▶ [Activity] The entries below should be copied exactly and completely.

▶ [Stored data]
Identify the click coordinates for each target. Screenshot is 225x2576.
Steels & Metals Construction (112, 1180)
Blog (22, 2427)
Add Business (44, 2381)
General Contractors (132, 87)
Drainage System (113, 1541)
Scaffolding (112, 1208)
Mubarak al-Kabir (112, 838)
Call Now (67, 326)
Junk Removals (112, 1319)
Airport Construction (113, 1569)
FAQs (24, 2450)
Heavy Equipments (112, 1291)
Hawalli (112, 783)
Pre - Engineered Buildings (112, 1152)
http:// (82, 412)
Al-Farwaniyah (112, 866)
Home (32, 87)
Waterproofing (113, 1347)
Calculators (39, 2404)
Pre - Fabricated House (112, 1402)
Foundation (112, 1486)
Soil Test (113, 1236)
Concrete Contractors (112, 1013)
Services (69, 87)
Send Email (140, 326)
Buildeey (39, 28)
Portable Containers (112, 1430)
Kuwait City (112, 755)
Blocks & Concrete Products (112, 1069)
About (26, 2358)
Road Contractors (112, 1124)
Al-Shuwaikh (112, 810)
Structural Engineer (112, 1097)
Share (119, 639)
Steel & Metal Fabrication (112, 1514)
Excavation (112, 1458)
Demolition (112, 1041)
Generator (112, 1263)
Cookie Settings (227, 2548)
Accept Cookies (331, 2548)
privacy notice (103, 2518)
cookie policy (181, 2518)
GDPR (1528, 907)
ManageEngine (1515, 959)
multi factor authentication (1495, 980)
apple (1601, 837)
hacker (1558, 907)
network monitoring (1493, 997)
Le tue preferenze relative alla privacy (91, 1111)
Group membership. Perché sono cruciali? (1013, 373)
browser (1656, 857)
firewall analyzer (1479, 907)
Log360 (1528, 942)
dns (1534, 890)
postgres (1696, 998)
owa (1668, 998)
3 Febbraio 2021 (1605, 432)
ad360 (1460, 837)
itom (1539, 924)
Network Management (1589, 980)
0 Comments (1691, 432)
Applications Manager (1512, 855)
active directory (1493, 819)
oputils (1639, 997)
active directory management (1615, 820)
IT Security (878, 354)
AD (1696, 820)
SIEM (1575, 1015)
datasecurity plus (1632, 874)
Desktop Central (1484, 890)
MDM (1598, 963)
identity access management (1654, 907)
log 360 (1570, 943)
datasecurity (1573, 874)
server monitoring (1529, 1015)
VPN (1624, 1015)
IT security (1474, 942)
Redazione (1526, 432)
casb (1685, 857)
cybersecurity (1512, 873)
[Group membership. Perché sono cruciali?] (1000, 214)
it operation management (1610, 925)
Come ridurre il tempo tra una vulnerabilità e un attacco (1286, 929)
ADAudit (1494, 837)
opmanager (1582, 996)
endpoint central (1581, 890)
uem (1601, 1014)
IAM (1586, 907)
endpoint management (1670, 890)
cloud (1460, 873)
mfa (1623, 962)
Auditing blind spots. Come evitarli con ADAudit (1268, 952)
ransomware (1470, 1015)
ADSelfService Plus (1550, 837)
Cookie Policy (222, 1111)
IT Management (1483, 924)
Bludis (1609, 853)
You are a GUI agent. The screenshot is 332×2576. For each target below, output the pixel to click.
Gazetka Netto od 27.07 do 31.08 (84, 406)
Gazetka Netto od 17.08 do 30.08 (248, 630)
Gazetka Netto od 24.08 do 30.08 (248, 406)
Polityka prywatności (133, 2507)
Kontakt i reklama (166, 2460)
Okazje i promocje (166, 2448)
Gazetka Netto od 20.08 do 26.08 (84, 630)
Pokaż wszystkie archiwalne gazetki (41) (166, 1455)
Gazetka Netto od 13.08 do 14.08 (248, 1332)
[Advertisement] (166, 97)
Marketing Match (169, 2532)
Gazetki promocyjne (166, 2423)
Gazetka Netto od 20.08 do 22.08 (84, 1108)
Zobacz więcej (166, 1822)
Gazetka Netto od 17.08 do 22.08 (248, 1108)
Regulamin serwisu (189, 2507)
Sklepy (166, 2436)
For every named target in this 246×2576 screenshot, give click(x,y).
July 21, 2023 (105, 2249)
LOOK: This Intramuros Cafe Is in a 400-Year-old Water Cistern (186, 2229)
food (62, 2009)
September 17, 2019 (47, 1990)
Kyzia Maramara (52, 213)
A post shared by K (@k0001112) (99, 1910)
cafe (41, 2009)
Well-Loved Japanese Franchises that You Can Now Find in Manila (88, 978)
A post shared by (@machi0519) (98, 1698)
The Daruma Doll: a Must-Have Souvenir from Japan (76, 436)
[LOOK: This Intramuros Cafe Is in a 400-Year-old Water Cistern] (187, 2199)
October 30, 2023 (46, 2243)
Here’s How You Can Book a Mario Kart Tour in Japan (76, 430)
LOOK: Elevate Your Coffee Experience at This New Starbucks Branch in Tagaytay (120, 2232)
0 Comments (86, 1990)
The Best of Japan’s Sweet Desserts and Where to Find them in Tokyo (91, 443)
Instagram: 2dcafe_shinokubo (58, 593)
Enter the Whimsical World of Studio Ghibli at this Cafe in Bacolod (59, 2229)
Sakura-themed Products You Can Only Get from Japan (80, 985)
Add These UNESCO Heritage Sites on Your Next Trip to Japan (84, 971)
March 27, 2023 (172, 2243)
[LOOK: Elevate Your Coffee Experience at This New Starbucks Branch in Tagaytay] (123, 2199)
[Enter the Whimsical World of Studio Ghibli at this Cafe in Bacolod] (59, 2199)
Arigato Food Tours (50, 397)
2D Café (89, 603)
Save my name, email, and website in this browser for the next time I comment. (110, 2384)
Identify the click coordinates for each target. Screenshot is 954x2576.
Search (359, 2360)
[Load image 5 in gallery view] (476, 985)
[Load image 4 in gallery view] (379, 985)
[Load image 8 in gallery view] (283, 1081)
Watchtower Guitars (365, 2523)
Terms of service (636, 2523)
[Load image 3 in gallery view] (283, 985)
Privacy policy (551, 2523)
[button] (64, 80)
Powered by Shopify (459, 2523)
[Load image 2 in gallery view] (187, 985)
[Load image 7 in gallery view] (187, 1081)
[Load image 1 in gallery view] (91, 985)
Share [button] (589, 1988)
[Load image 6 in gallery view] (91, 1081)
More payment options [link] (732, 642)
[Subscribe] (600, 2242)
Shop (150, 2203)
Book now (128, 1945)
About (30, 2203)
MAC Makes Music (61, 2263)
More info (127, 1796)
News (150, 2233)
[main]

▶ [Written answer]
Identify the click coordinates for each target. Screenshot is 225x2576.
Steels & Metals Construction (112, 1180)
Blog (22, 2427)
Add Business (44, 2381)
General Contractors (132, 87)
Drainage System (113, 1541)
Scaffolding (112, 1208)
Mubarak al-Kabir (112, 838)
Call Now (67, 326)
Junk Removals (112, 1319)
Airport Construction (113, 1569)
FAQs (24, 2450)
Heavy Equipments (112, 1291)
Hawalli (112, 783)
Pre - Engineered Buildings (112, 1152)
http:// (82, 412)
Al-Farwaniyah (112, 866)
Home (32, 87)
Waterproofing (113, 1347)
Calculators (39, 2404)
Pre - Fabricated House (112, 1402)
Foundation (112, 1486)
Soil Test (113, 1236)
Concrete Contractors (112, 1013)
Services (69, 87)
Send Email (140, 326)
Buildeey (39, 28)
Portable Containers (112, 1430)
Kuwait City (112, 755)
Blocks & Concrete Products (112, 1069)
About (26, 2358)
Road Contractors (112, 1124)
Al-Shuwaikh (112, 810)
Structural Engineer (112, 1097)
Share (119, 639)
Steel & Metal Fabrication (112, 1514)
Excavation (112, 1458)
Demolition (112, 1041)
Generator (112, 1263)
Cookie Settings (227, 2548)
Accept Cookies (331, 2548)
privacy notice (103, 2518)
cookie policy (181, 2518)
GDPR (1528, 907)
ManageEngine (1515, 959)
multi factor authentication (1495, 980)
apple (1601, 837)
hacker (1558, 907)
network monitoring (1493, 997)
Le tue preferenze relative alla privacy (91, 1111)
Group membership. Perché sono cruciali? (1013, 373)
browser (1656, 857)
firewall analyzer (1479, 907)
Log360 (1528, 942)
dns (1534, 890)
postgres (1696, 998)
owa (1668, 998)
3 Febbraio 2021 (1605, 432)
ad360 (1460, 837)
itom (1539, 924)
Network Management (1589, 980)
0 Comments (1691, 432)
Applications Manager (1512, 855)
active directory (1493, 819)
oputils (1639, 997)
active directory management (1615, 820)
IT Security (878, 354)
AD (1696, 820)
SIEM (1575, 1015)
datasecurity plus (1632, 874)
Desktop Central (1484, 890)
MDM (1598, 963)
identity access management (1654, 907)
log 360 (1570, 943)
datasecurity (1573, 874)
server monitoring (1529, 1015)
VPN (1624, 1015)
IT security (1474, 942)
Redazione (1526, 432)
casb (1685, 857)
cybersecurity (1512, 873)
[Group membership. Perché sono cruciali?] (1000, 214)
it operation management (1610, 925)
Come ridurre il tempo tra una vulnerabilità e un attacco (1286, 929)
ADAudit (1494, 837)
opmanager (1582, 996)
endpoint central (1581, 890)
uem (1601, 1014)
IAM (1586, 907)
endpoint management (1670, 890)
cloud (1460, 873)
mfa (1623, 962)
Auditing blind spots. Come evitarli con ADAudit (1268, 952)
ransomware (1470, 1015)
ADSelfService Plus (1550, 837)
Cookie Policy (222, 1111)
IT Management (1483, 924)
Bludis (1609, 853)
You are a GUI agent. The screenshot is 332×2576. For each target below, output the pixel to click.
Gazetka Netto od 27.07 do 31.08 (84, 406)
Gazetka Netto od 17.08 do 30.08 (248, 630)
Gazetka Netto od 24.08 do 30.08 (248, 406)
Polityka prywatności (133, 2507)
Kontakt i reklama (166, 2460)
Okazje i promocje (166, 2448)
Gazetka Netto od 20.08 do 26.08 (84, 630)
Pokaż wszystkie archiwalne gazetki (41) (166, 1455)
Gazetka Netto od 13.08 do 14.08 (248, 1332)
[Advertisement] (166, 97)
Marketing Match (169, 2532)
Gazetki promocyjne (166, 2423)
Gazetka Netto od 20.08 do 22.08 (84, 1108)
Zobacz więcej (166, 1822)
Gazetka Netto od 17.08 do 22.08 (248, 1108)
Regulamin serwisu (189, 2507)
Sklepy (166, 2436)
For every named target in this 246×2576 screenshot, give click(x,y).
July 21, 2023 (105, 2249)
LOOK: This Intramuros Cafe Is in a 400-Year-old Water Cistern (186, 2229)
food (62, 2009)
September 17, 2019 (47, 1990)
Kyzia Maramara (52, 213)
A post shared by K (@k0001112) (99, 1910)
cafe (41, 2009)
Well-Loved Japanese Franchises that You Can Now Find in Manila (88, 978)
A post shared by (@machi0519) (98, 1698)
The Daruma Doll: a Must-Have Souvenir from Japan (76, 436)
[LOOK: This Intramuros Cafe Is in a 400-Year-old Water Cistern] (187, 2199)
October 30, 2023 (46, 2243)
Here’s How You Can Book a Mario Kart Tour in Japan (76, 430)
LOOK: Elevate Your Coffee Experience at This New Starbucks Branch in Tagaytay (120, 2232)
0 Comments (86, 1990)
The Best of Japan’s Sweet Desserts and Where to Find them in Tokyo (91, 443)
Instagram: 2dcafe_shinokubo (58, 593)
Enter the Whimsical World of Studio Ghibli at this Cafe in Bacolod (59, 2229)
Sakura-themed Products You Can Only Get from Japan (80, 985)
Add These UNESCO Heritage Sites on Your Next Trip to Japan (84, 971)
March 27, 2023 (172, 2243)
[LOOK: Elevate Your Coffee Experience at This New Starbucks Branch in Tagaytay] (123, 2199)
[Enter the Whimsical World of Studio Ghibli at this Cafe in Bacolod] (59, 2199)
Arigato Food Tours (50, 397)
2D Café (89, 603)
Save my name, email, and website in this browser for the next time I comment. (110, 2384)
Identify the click coordinates for each target. Screenshot is 954x2576.
Search (359, 2360)
[Load image 5 in gallery view] (476, 985)
[Load image 4 in gallery view] (379, 985)
[Load image 8 in gallery view] (283, 1081)
Watchtower Guitars (365, 2523)
Terms of service (636, 2523)
[Load image 3 in gallery view] (283, 985)
Privacy policy (551, 2523)
[button] (64, 80)
Powered by Shopify (459, 2523)
[Load image 2 in gallery view] (187, 985)
[Load image 7 in gallery view] (187, 1081)
[Load image 1 in gallery view] (91, 985)
Share [button] (589, 1988)
[Load image 6 in gallery view] (91, 1081)
More payment options [link] (732, 642)
[Subscribe] (600, 2242)
Shop (150, 2203)
Book now (128, 1945)
About (30, 2203)
MAC Makes Music (61, 2263)
More info (127, 1796)
News (150, 2233)
[main]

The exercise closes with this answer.